## Required work:
Find every line in the rows below that contains the word "should", matching case exactly, and copy each of those lines.

** BEGIN Dataset **

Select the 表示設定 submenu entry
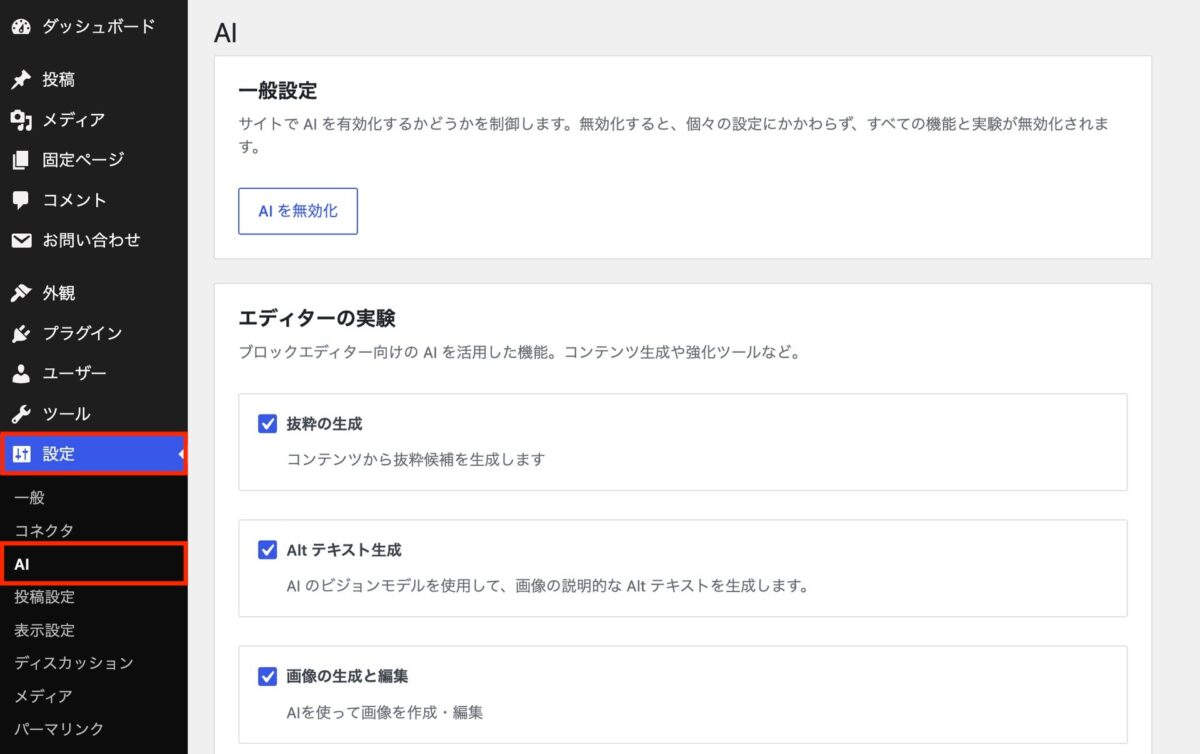Viewport: 1200px width, 754px height. click(x=44, y=630)
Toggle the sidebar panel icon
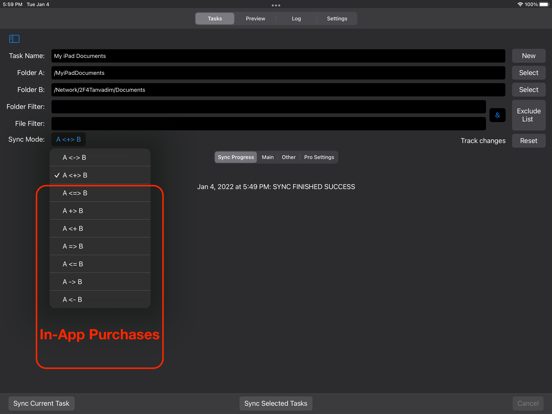This screenshot has height=414, width=552. 14,39
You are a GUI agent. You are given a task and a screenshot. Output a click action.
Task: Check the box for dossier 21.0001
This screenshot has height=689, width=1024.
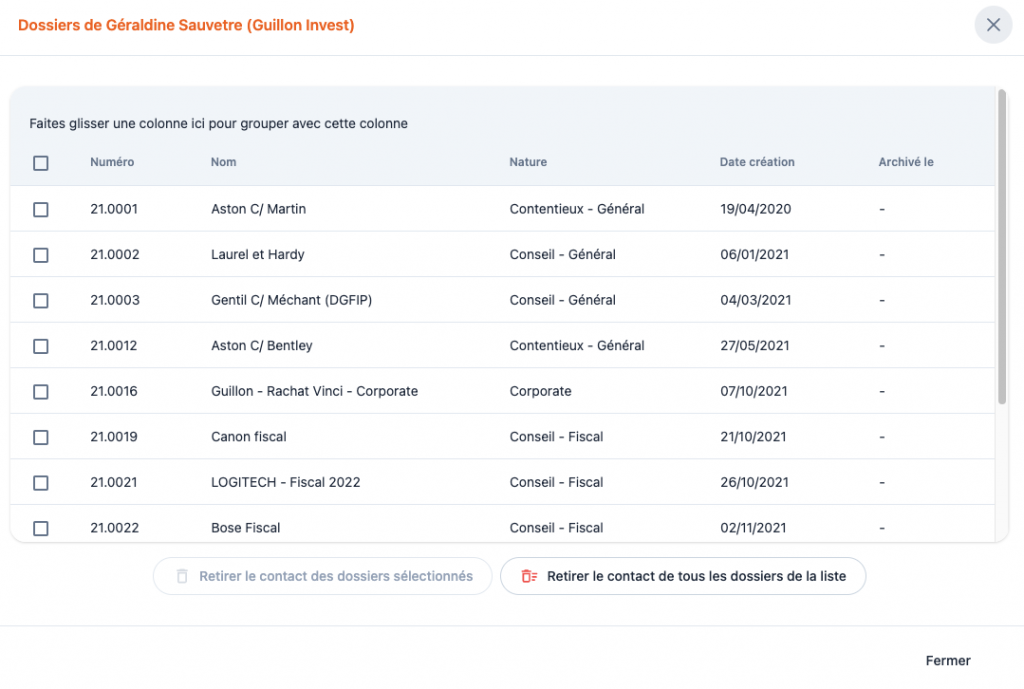tap(41, 209)

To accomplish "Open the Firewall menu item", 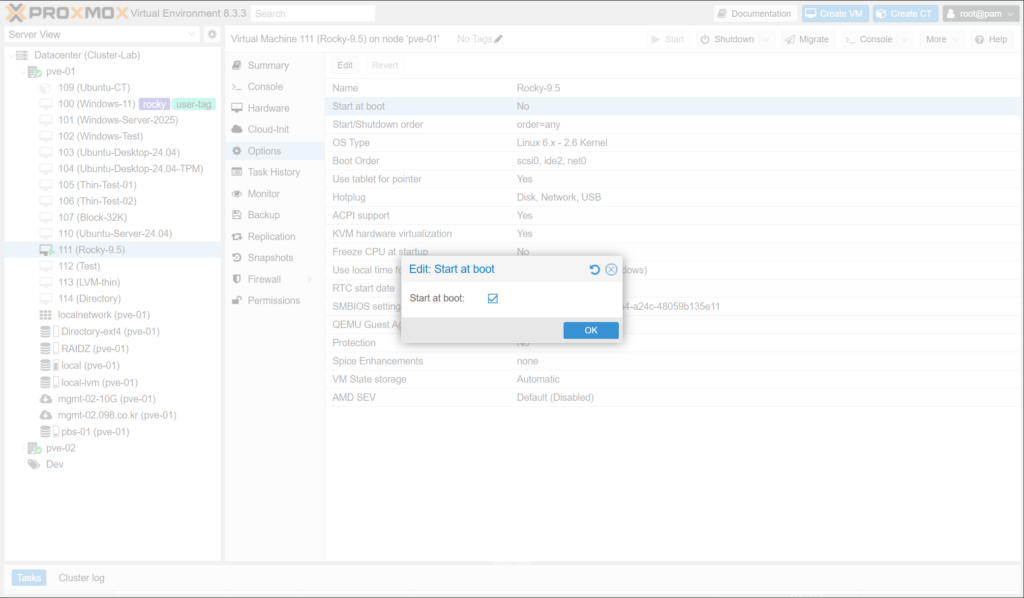I will [x=264, y=279].
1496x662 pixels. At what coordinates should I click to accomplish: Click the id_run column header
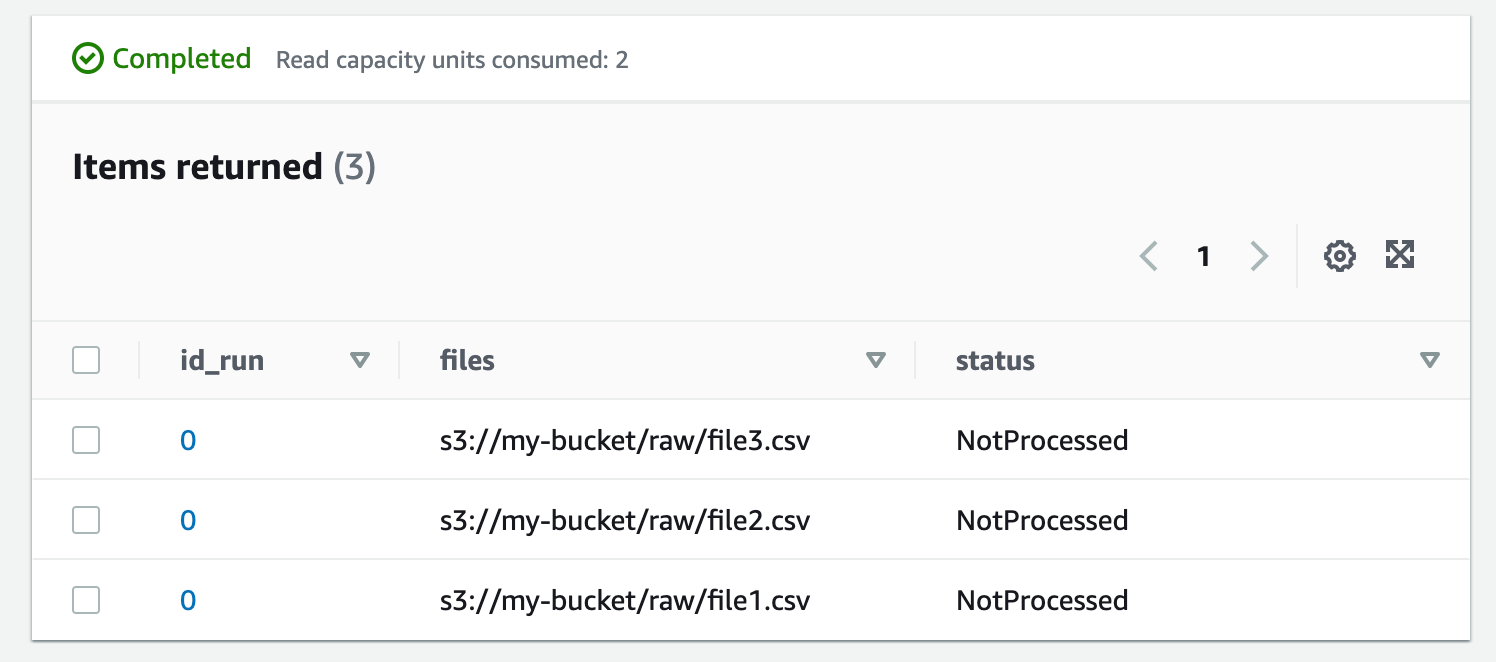[x=222, y=360]
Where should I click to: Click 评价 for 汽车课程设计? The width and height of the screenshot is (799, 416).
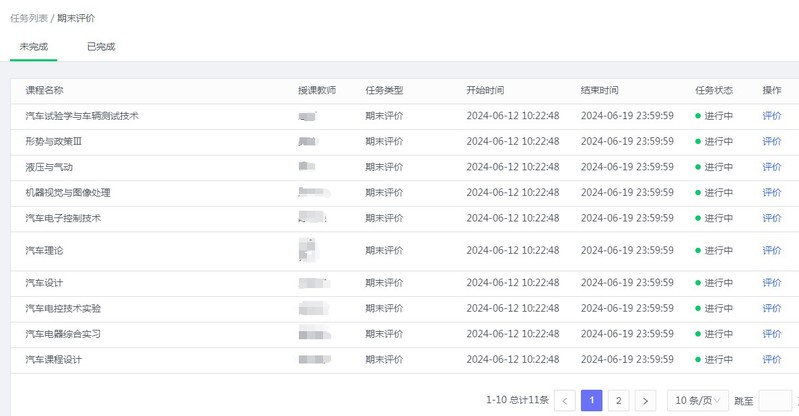(772, 360)
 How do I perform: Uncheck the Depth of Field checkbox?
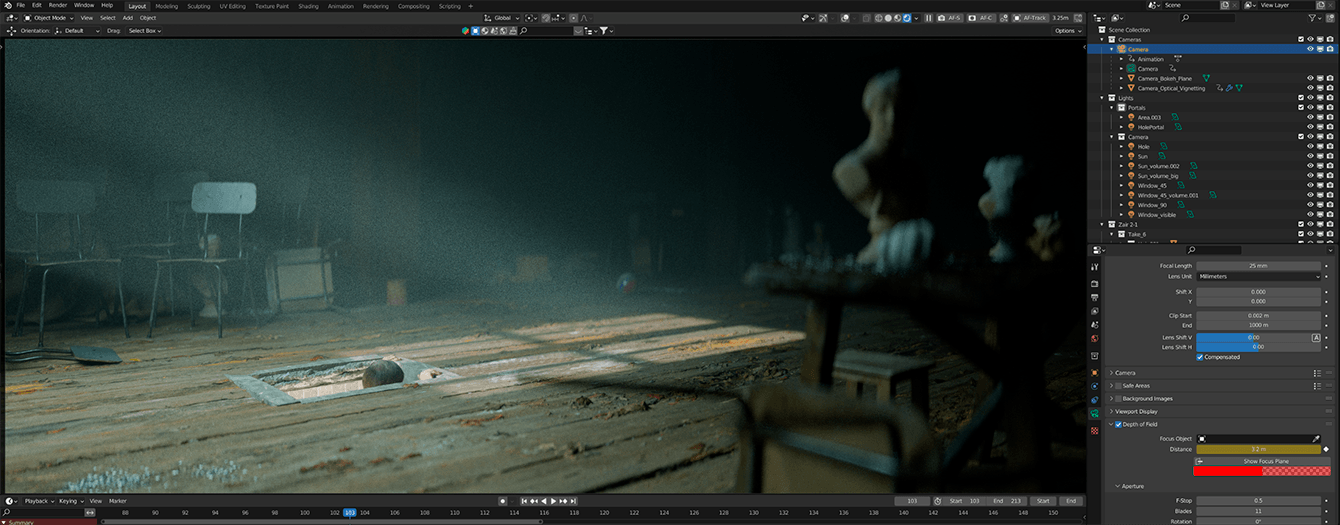click(x=1119, y=424)
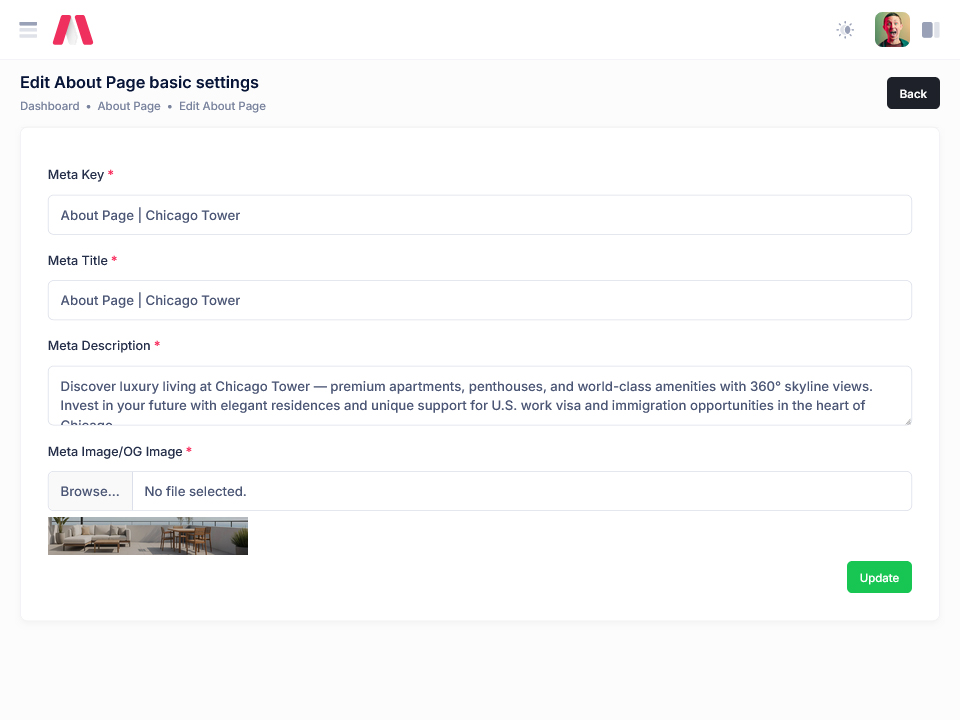960x720 pixels.
Task: Toggle the right side panel icon
Action: [x=930, y=30]
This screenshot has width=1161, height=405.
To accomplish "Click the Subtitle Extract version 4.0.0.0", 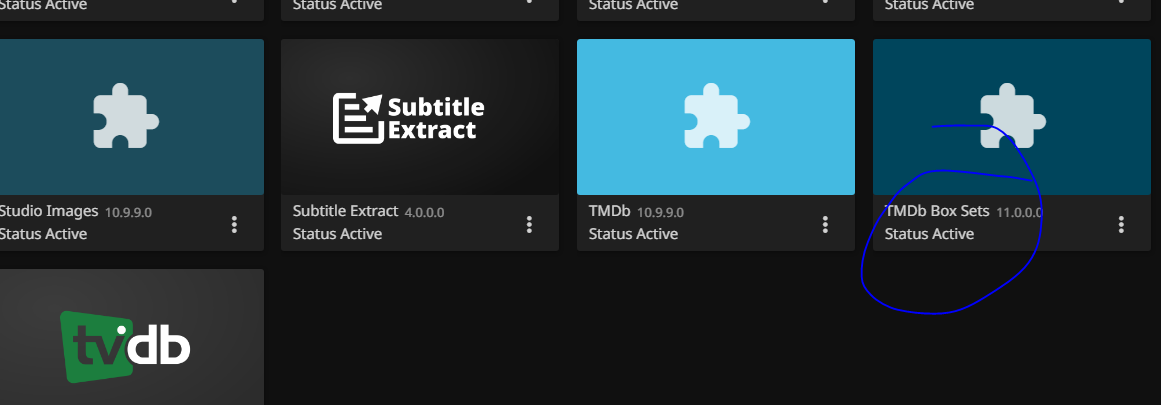I will (x=425, y=212).
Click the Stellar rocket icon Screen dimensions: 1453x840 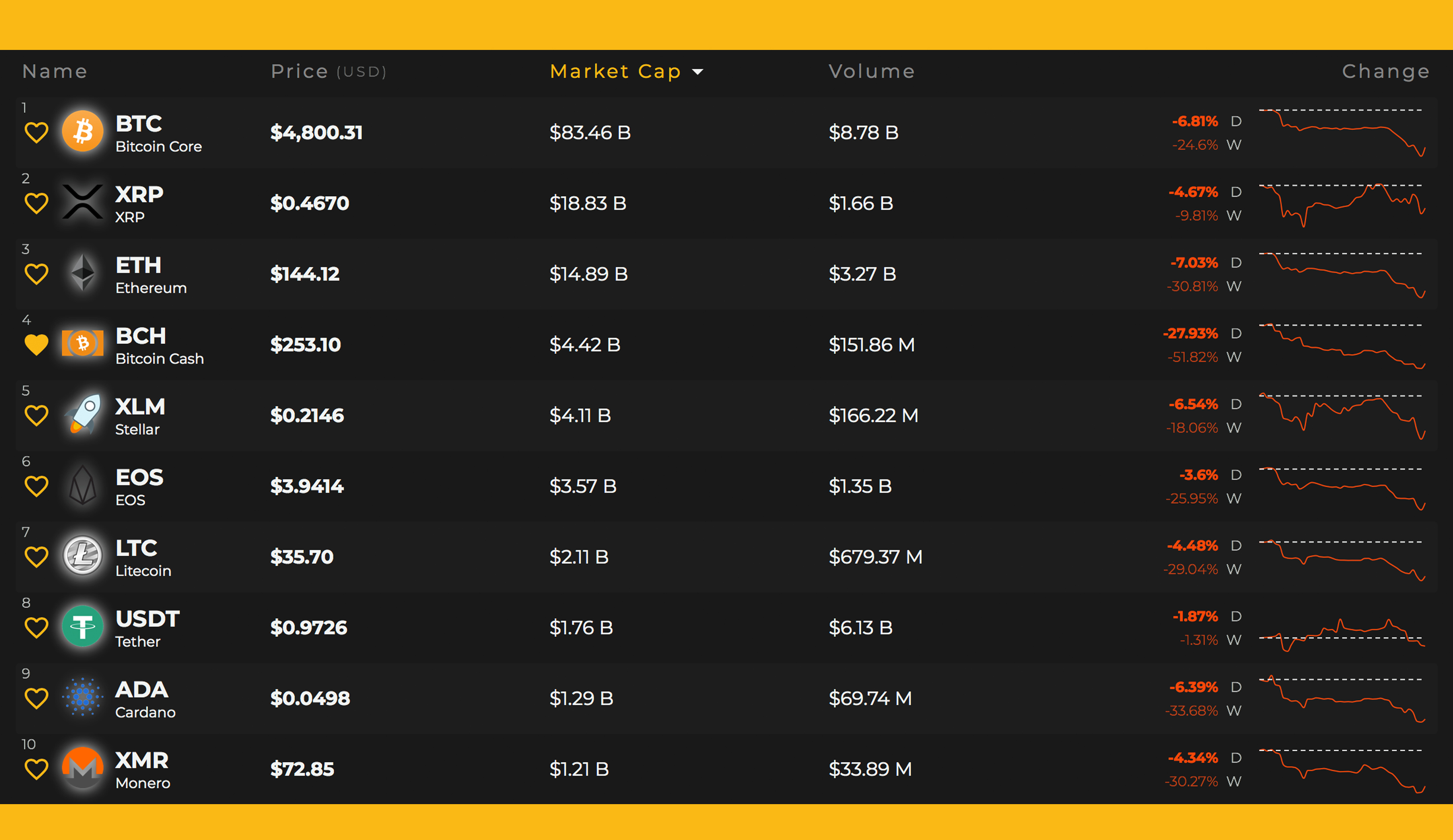[x=83, y=414]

** END Dataset **

## Expected answer:
1496x662 pixels. At what coordinates should I click to accomplish: Click the id_run column header
Where should I click to: Click 评价 for 汽车课程设计? The width and height of the screenshot is (799, 416).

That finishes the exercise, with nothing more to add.